Gao, M., Maraspini, R., Beutel, O., Zehtabian, A., Eickholt, B., Honigmann, A., et al. (2018). Expansion Stimulated Emission Depletion Microscopy (ExSTED). ACS nano, 12(5), 4178-4185. doi:10.1021/acsnano.8b00776.


Cite as: https://hdl.handle.net/21.11116/0000-0003-F5EB-0
Abstract
Stimulated emission depletion (STED) microscopy is routinely used to resolve the ultrastructure of cells with a ∼10-fold higher resolution compared to diffraction limited imaging. While STED microscopy is based on preparing the excited state of fluorescent probes with light, the recently developed expansion microscopy (ExM) provides subdiffraction resolution by physically enlarging the sample before microscopy.

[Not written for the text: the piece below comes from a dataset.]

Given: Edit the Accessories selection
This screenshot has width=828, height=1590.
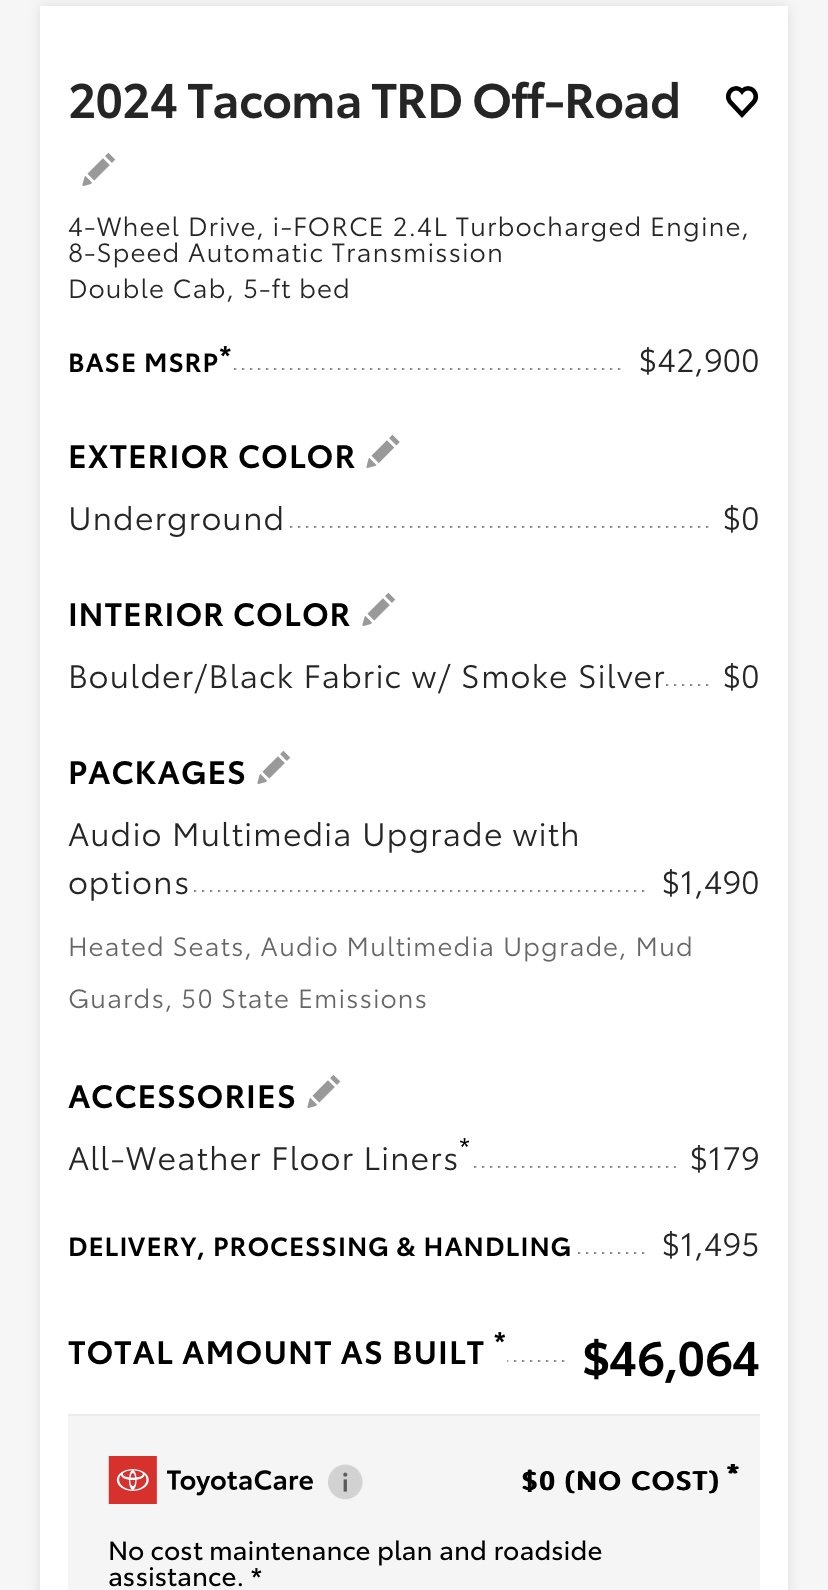Looking at the screenshot, I should coord(323,1092).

The expansion of the fixed cells by cross-linking and swelling of hydrogels easily enlarges the sample ∼4-fold and hence increases the effective optical resolution by this factor. To overcome the current limits of these complementary approaches, we combined ExM with STED (ExSTED) and demonstrated an increase in resolution of up to 30-fold compared to conventional microscopy (<10 nm lateral and ∼50 nm isotropic). While the increase in resolution is straightforward, we found that high-fidelity labeling via multi-epitopes is required to obtain emitter densities that allow ultrastructural details with ExSTED to be resolved. Our work provides a robust template for super-resolution microscopy of entire cells in the ten nanometer range.